Steroids alone or in combination with cyclophosphamide are recommended as initial therapy for acquired hemophilia [15], but the median time for a clinical response is between 7 to 8 weeks [16]. The use of rituximab in combination with steroids and cyclophosphamide has been suggested for patients with high antibody titers [17], or alone in patients with contraindications for steroids or cytotoxic therapy. However the response to rituximab alone is less than with combination therapy [18].

In the presented case it was not possible to treat the underlying disease or a biopsy of the duodenal lesion. In 15% of patients with acquired hemophilia a lymphoma or solid tumor is the underlying cause. In the very elderly with underlying comorbidities, the complexities of treatment are not only clinical but also ethical, with the risk of prolonging the suffering of the patient.

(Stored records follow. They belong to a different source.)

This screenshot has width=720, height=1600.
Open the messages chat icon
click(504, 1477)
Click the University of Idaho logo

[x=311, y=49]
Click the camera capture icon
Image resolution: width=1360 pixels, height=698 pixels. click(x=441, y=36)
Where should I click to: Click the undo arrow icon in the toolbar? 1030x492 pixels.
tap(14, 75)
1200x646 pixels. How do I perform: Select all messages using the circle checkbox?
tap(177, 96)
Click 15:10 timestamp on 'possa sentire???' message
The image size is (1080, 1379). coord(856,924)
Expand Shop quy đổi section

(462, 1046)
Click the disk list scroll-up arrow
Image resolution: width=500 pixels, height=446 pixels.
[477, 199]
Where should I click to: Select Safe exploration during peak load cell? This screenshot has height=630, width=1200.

The coexistence of thromboembolic cardiovascular disease, as in this case, presents a challenge to the physician, the suspension of antithrombotic or antiplatelet drugs, the possible increased risk of thrombosis with the use of agents which bypass the inhibitor, decreased mobility of the patient, and/or activation of the coagulation by infection, alone or in combination, makes therapeutic decisions more difficult.

However, although there is not a consensus on the optimal treatment to improve haemeostasis and/or eradicate the inhibitor in these patients, there are several therapeutic options to treat this rare but severe disease.


The authors would like to thank Mrs. Ana María Palazuelos for her help in the writing of this paper.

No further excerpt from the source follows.